そのままお風呂に入り寝て次の日を迎える。朝、通勤電車の中でスマフォを見て首を傾げる。俺の書き込みに異様な数の【いいね】がついている。その相手を見てゾッとする。佐藤と鈴木と田中が争うようにして俺の書き込みに最新から逆登って【いいね】をつけてきている。
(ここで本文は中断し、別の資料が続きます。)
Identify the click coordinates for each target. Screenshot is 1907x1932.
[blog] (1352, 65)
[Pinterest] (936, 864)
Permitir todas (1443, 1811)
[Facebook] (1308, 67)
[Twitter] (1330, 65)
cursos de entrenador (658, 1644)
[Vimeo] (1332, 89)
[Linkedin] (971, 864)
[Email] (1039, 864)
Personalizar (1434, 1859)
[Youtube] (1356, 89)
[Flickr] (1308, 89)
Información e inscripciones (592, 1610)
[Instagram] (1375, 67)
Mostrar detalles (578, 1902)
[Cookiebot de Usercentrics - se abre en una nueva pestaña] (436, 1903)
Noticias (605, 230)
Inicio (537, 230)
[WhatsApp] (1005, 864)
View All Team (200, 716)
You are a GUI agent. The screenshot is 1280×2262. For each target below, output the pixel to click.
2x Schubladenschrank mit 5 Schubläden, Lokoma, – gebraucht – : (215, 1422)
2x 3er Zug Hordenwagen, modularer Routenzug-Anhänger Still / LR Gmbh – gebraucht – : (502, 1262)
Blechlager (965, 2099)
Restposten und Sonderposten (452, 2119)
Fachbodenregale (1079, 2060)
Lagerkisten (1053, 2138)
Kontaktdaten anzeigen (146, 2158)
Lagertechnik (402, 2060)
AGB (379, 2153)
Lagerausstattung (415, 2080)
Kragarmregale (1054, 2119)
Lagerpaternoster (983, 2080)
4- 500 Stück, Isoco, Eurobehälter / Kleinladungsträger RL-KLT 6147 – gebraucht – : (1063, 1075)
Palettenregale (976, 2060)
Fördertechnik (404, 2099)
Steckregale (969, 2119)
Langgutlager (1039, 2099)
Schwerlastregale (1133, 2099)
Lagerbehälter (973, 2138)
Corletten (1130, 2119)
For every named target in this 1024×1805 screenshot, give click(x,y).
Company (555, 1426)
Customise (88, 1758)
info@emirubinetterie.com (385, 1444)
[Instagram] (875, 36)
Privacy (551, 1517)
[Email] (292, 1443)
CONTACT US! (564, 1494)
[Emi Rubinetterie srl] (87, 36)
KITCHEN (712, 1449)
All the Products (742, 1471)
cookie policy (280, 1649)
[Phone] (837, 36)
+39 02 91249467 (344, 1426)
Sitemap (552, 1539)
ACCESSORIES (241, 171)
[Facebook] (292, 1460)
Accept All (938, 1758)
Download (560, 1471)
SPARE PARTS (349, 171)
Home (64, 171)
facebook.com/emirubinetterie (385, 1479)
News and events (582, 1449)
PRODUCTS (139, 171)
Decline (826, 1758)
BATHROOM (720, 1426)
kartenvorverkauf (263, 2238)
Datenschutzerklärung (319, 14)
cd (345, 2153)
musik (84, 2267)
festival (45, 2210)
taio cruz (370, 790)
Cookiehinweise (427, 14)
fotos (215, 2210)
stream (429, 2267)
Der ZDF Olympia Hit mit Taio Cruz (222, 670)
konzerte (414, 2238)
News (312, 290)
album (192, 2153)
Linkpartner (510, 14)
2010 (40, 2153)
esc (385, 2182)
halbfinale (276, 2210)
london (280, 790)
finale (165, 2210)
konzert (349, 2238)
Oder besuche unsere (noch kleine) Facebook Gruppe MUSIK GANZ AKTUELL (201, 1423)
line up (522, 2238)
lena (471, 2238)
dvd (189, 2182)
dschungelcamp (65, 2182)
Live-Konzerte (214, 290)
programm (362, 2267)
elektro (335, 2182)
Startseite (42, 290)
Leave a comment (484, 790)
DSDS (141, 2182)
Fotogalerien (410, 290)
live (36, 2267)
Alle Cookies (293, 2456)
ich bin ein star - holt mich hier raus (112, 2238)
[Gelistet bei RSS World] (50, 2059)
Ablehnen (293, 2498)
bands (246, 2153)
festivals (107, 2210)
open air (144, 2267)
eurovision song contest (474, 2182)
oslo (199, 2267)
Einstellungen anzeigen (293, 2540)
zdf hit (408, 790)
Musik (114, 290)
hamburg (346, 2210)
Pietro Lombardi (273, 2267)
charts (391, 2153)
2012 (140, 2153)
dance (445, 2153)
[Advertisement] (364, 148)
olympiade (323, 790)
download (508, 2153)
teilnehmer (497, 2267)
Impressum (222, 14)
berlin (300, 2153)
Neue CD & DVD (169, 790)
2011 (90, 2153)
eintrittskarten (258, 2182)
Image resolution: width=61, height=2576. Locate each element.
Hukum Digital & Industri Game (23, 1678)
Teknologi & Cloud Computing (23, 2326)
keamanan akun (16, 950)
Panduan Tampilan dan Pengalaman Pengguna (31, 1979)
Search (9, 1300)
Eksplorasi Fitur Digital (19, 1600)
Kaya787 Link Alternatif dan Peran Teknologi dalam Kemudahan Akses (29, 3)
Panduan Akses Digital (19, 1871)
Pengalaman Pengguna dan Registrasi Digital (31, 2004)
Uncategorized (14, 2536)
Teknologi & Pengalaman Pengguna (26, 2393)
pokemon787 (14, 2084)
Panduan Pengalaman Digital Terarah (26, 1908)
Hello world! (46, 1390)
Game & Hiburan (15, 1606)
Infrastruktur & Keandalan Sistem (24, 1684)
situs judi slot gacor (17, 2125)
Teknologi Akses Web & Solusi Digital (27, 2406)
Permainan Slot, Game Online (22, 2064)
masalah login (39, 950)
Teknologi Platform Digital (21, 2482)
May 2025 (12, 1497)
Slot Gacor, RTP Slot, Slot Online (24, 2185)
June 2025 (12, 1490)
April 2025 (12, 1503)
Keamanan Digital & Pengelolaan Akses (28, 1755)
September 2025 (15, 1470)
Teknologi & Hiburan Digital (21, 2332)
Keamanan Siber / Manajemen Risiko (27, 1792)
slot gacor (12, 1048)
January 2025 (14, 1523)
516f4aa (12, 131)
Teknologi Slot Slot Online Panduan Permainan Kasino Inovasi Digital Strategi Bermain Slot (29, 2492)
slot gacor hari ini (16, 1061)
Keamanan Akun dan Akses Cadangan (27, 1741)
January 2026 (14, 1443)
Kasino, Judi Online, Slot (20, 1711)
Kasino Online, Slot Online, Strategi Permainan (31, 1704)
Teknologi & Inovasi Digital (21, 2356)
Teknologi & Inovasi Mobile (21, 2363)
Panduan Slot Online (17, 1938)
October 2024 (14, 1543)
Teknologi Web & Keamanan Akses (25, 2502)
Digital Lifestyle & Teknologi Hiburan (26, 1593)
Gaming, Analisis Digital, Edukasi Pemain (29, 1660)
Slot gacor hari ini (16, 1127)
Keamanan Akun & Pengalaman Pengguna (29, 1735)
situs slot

確認したわけではないが、俺の全ての書き込みに【いいね】をつけているくらいの勢いである。
ザワ
ザワザワ
ザワザワザワ
ザワザワザワザワザワザワ
ザワザワザワザワザワザワザワザワザワ
ザワザワザワザワザワザワザワザワザワザワザワザワザワザワザワザワザワザワザワザワザワザワザワザワザワザワザワザワザワザワザワザワザワザワザワザワザワザワザワザワザワザワザワザワザワザワザワザワザワザワザワザワザワザワザワザワザワザワザワザワザワザワザワザワザワザワザワザワザワザワザワザワザワザワザワザワザワザワザワザワザワザワザワザワザワザワザワザワザワザワザワザワザワザワザワザワザワザワザワザワザワザワザワザワザワザワザワザワザワザワザワザワザワザワザワザワザワザワザワザワザワザワザワザワザワザワザワザワザワザワザワザワザワザワザワザワザワザワザワザワザワザワザワザワザワザワザワ……
なんか耳障りな音が聞こえてくる。電車内の雑踏が作りだしている音? いや通勤電車は人数の割に喋っている人は少ない。
コレは人の声ではない。俺の身体の中から聞こえてきている。俺の血管が、筋肉がジワジワと細胞レベルで動いているような限度を超えたムズ痒さと、妙に強く冴え渡る五感。いつもよりクリアーに見えて視界もクッキリしたままグニャリと歪みだして気持ち悪い。俺は次の駅でフラつきながら降りる。気分は悪いのに、心はどうしようもなく昂揚していく。そのまま歩き出しトイレの個室に入る。便器に座り蹲り、気分を落ち着かせようとするが、身体から聞こえてくる音はドンドン大きくなってく。それに伴いテンションを上がっていく。俺は声を上げて、腕を上げて周囲の壁を連打する。
ズシャァァァァア
何かが弾けるような音と共に、身体が腹から裂けて裏返り、俺から外れて崩れ落ちる。同時に周囲の空間は真っ赤に染まった。